[Passage for review — start]
Putting the health of the stock market over that of millions of Americans is just one more pivot for this president. Hopefully he’ll change his mind again.
It hadn’t yet been a week since Donald Trump declared himself a “wartime president” before he was itching to declare victory and thus end his sacrifices and the nation’s.
Of course, it had only been a spare seven days since Trump had pivoted from coronavirus optimist to steely-eyed epidemiological commander-in-chief: On March 15, the pandemic was “something that we have tremendous control over,” but less than 24 hours later he had declared it a “very bad” situation, requiring Americans not to gather in crowds of more than 10 people for at least 15 days. We were, after all, facing “the toughest enemy: the invisible enemy.
But war is a bummer and so is a crashing economy — especially if you have to hold news conferences instead of campaign rallies (while your sons are busy shuttering your own hotel businesses and your friends’ and donors’ stock portfolios tank).
So by Monday, our wartime president was equivocating about the necessity of really fighting the enemy to its firm defeat: We’ll “reassess” at month’s end the restrictive social distancing measures that public health officials agree is the only remaining way to slow the spread of the coronavirus, which he finally started only last week after blowing off most other preparations. “America will again and soon be open for business,” Trump said in his Monday briefing. “Very soon.”
[Passage for review — finish]
[Information shown — start]
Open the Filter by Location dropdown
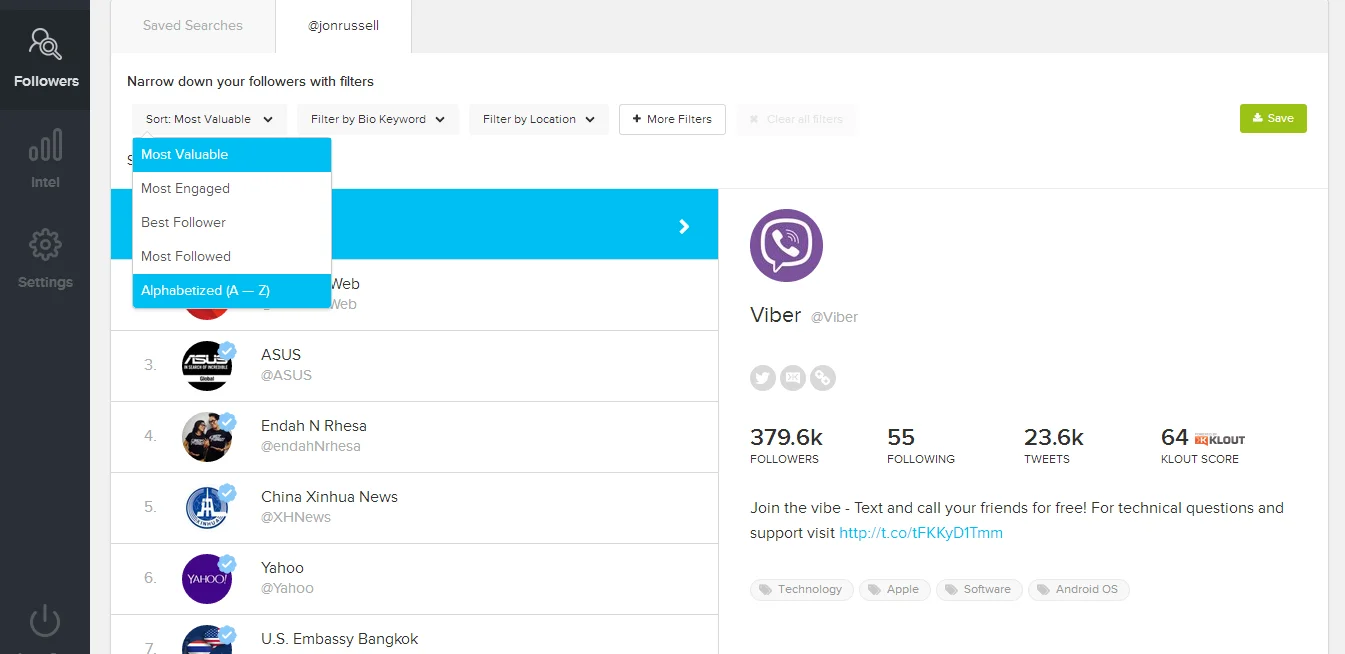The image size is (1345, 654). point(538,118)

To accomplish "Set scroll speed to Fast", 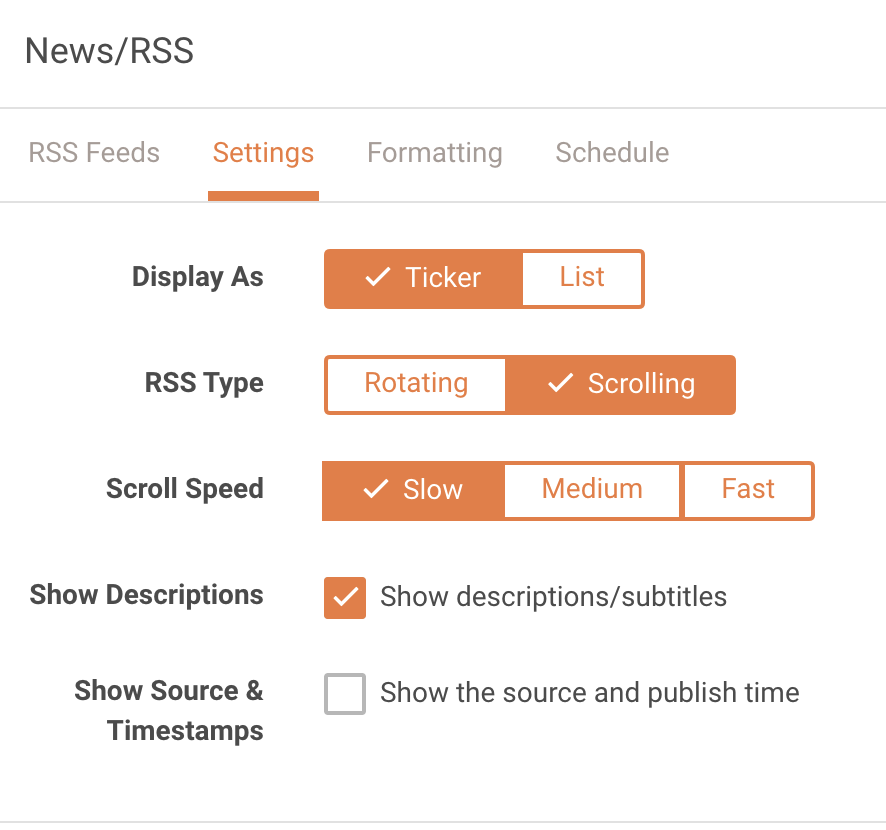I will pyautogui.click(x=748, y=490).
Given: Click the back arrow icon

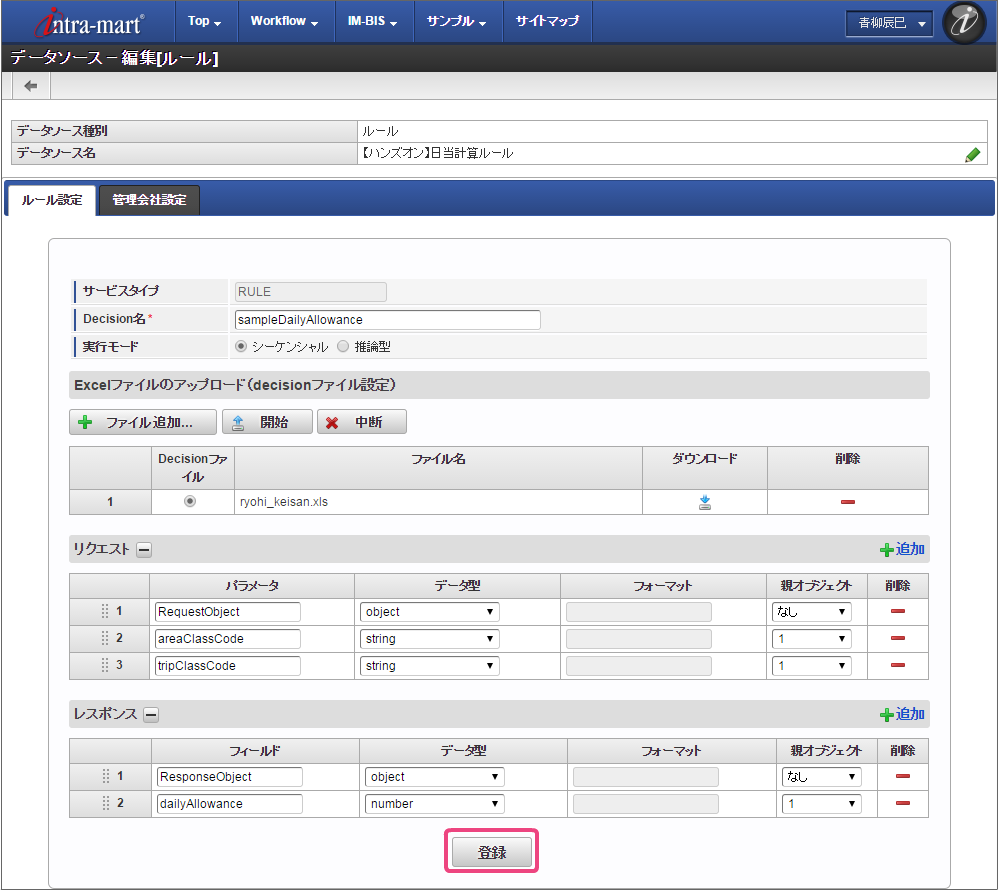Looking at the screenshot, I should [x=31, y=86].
[Information shown — finish]
Questions on the material:
1. In the commentary on Trump's pandemic response, list every passage set in quotation marks within the paragraph that begins "So by Monday".
2. Reproduce word for word the section of the commentary on Trump's pandemic response that starts with "Putting the health" and goes on through "the invisible enemy.".

Answers to this exercise:
1.
- reassess
- America will again and soon be open for business
- Very soon.

2.
Putting the health of the stock market over that of millions of Americans is just one more pivot for this president. Hopefully he’ll change his mind again.
It hadn’t yet been a week since Donald Trump declared himself a “wartime president” before he was itching to declare victory and thus end his sacrifices and the nation’s.
Of course, it had only been a spare seven days since Trump had pivoted from coronavirus optimist to steely-eyed epidemiological commander-in-chief: On March 15, the pandemic was “something that we have tremendous control over,” but less than 24 hours later he had declared it a “very bad” situation, requiring Americans not to gather in crowds of more than 10 people for at least 15 days. We were, after all, facing “the toughest enemy: the invisible enemy.